:: Record list

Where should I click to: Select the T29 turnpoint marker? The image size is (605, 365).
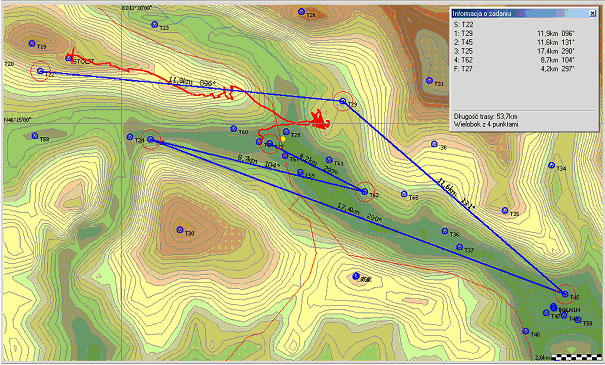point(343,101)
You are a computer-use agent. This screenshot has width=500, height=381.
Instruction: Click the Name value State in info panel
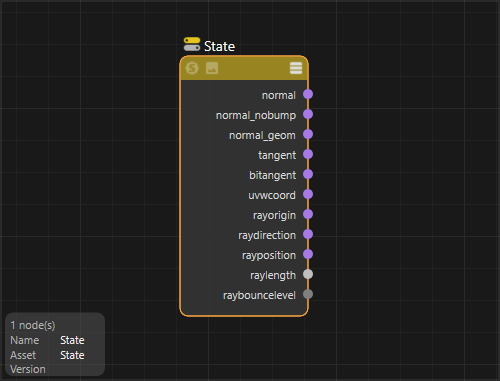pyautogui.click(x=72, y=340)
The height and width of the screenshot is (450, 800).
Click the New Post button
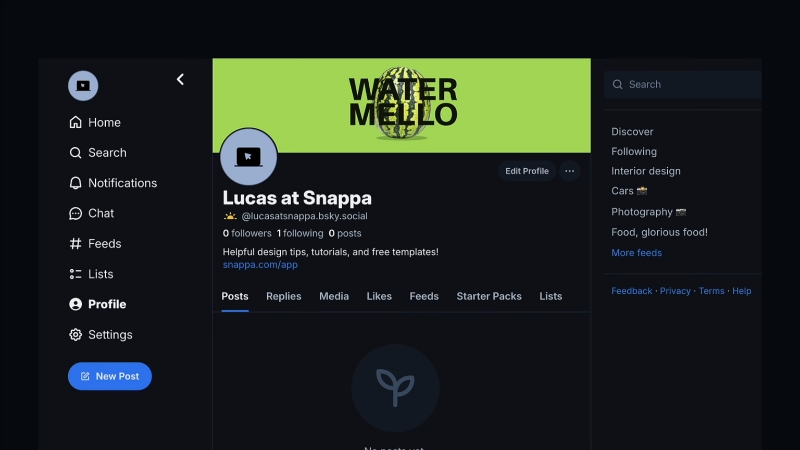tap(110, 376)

::::
:: Record list

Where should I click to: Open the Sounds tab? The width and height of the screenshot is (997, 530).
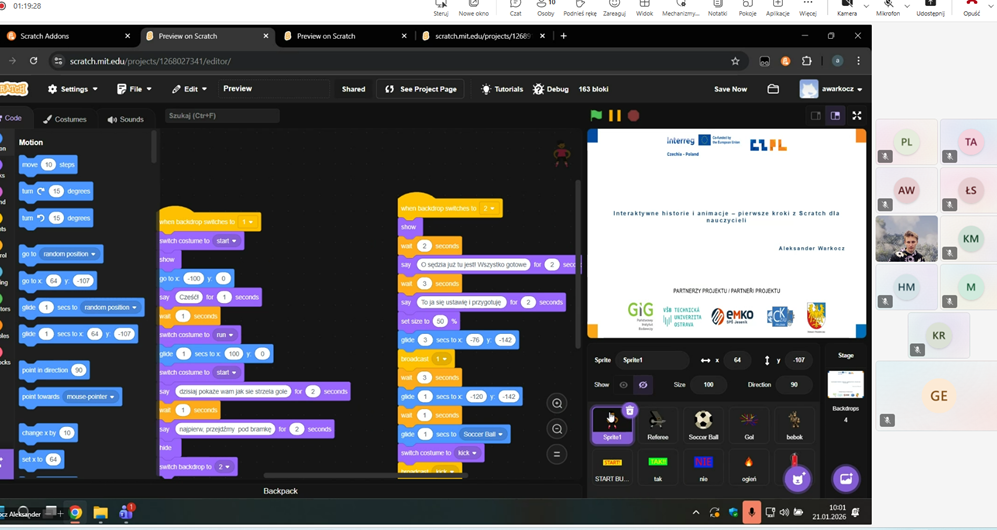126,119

::::
:: Record list

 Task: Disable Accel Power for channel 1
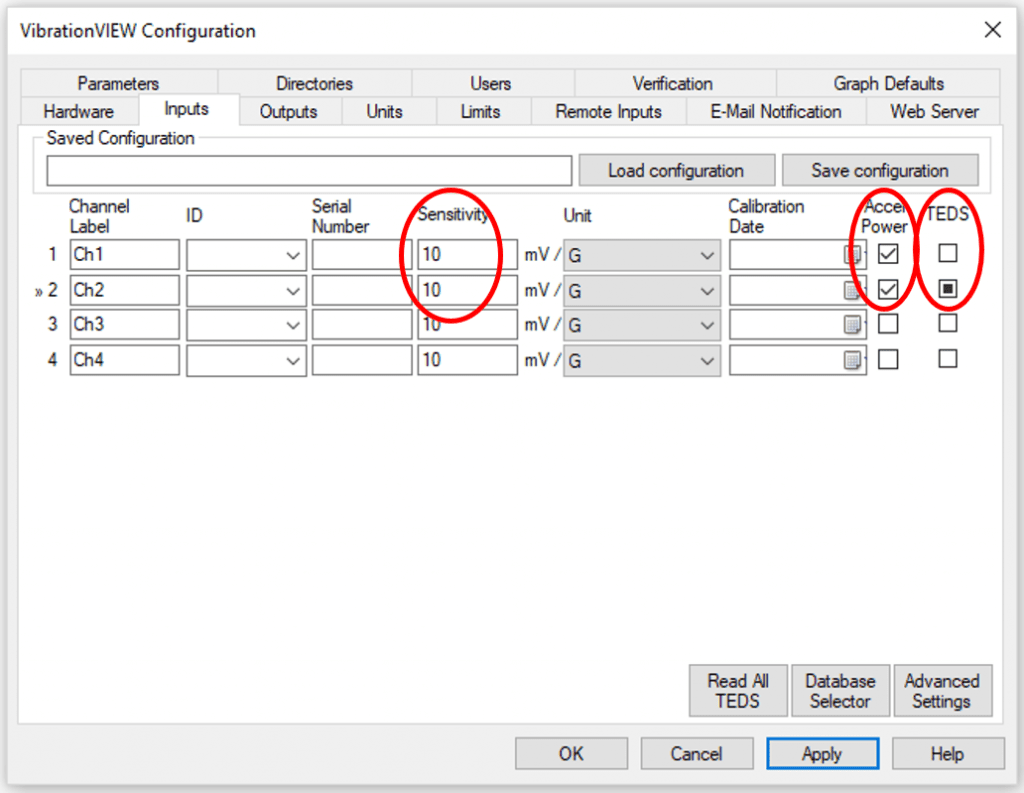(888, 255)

::::

### What you are asked to do
Could you rewrite the records starting with the line that contains "Where should I click to: Select" and going on through the line that contains "tap(110, 376)", replacing "New Post" with "New Thread" and leaving everything else unchanged? Give only those lines, without the pictures.

### Complete answer
Where should I click to: Select the T29 turnpoint marker? The image size is (605, 365).
point(343,101)
You are a computer-use agent. This screenshot has width=500, height=381.
Instruction: Click the Name value State in info panel
pyautogui.click(x=72, y=340)
The height and width of the screenshot is (450, 800).
Click the New Thread button
tap(110, 376)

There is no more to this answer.